Weird stuff to have to think about. I just want to write code
by 2ndorderthought
5/9/2026 at 8:20:06 PM
> they decide what features are prioritizedthis is not true; the other comment is wrong. there is no central body at all that "decides" what features are prioritized. features are simply worked on by whomever has the capacity, ability, and desire to do so.
many engineers at JuliaHub have all three of the capacity, ability, and desire to work on certain features because JuliaHub, in its capacity as a private business, pays them to do so. but with respect to Julia the programming language these are "just" third party contributions like any other.
by postflopclarity
5/9/2026 at 9:43:24 PM
So when I was googling it I was seeing a few other corporate activities seemingly coming from the other major contributors of the language outside of Julia hub? It looks like pumas AI has a few of the same people as Julia hub.
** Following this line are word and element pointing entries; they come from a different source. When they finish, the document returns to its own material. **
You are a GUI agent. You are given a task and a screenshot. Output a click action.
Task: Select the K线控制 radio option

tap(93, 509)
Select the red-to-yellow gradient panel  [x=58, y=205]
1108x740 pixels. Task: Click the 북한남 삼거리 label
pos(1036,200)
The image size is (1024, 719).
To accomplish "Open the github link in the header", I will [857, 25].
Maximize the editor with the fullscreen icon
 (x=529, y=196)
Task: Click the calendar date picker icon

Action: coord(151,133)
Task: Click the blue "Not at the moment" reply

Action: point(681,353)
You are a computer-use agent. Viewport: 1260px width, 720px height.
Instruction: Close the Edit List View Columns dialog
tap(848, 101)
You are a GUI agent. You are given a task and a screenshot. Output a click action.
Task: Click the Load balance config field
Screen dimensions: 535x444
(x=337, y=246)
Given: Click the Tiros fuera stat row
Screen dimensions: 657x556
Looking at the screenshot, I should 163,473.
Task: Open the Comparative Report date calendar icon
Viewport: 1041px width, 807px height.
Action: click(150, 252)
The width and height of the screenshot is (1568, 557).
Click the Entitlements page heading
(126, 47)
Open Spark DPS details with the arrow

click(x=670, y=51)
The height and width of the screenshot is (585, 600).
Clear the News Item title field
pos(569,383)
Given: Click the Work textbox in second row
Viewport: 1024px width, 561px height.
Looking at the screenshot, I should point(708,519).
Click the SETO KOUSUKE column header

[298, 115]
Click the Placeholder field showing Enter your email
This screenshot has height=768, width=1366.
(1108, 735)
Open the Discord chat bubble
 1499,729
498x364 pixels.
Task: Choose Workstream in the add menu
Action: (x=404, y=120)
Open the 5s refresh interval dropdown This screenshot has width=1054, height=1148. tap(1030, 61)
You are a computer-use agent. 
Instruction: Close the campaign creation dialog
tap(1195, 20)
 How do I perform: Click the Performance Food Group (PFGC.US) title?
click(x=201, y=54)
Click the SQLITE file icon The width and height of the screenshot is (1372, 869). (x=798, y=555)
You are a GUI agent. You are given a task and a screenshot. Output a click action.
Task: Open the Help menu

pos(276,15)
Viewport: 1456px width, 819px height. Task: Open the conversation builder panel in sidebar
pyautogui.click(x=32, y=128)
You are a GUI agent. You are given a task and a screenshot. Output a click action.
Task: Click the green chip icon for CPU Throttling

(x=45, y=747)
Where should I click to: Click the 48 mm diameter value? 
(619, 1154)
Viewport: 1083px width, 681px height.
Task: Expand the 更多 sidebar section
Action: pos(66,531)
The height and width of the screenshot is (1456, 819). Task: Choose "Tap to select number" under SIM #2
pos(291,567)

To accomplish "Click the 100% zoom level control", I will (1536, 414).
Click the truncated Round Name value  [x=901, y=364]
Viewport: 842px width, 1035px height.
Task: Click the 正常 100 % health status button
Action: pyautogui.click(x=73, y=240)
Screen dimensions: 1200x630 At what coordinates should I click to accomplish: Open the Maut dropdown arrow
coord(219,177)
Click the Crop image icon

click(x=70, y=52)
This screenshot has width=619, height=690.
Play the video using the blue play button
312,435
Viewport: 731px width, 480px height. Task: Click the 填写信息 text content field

Or am I misunderstanding the situation?From a quick Google search it looked kind of like a bunch of MIT staff/professors(?) are getting students to churn out code for a variety of business interests. Just doesn't seem right in the surface and does make me wonder about what other things happen knowing what I know about human behavior.
I am personally not interested that's for sure. Thanks for sharing your experiences though.
by 2ndorderthought
5/9/2026 at 3:31:10 PM
> I like the more opaque approach rust takes. Rust has its own issues but it seems less corporately motivated. Maybe that's why it has more corporations using it?I don’t if these are contradictory exactly but it seems to come from a very cluttered space.
by kelipso
5/9/2026 at 1:39:58 PM
Meh, I’ve never been associated with the company and AFAICT they provide value through platforms for enterprises. Not everyone gets OSS sponsorships to fund team (and using a social media presence to achieve this was a post-Julia phenomenon).It’s nothing like Google-the-ad-company influencing Chrome. The company consumes Julia for products to sell, rather. Maybe this affects the ordering of features landing, but… meh.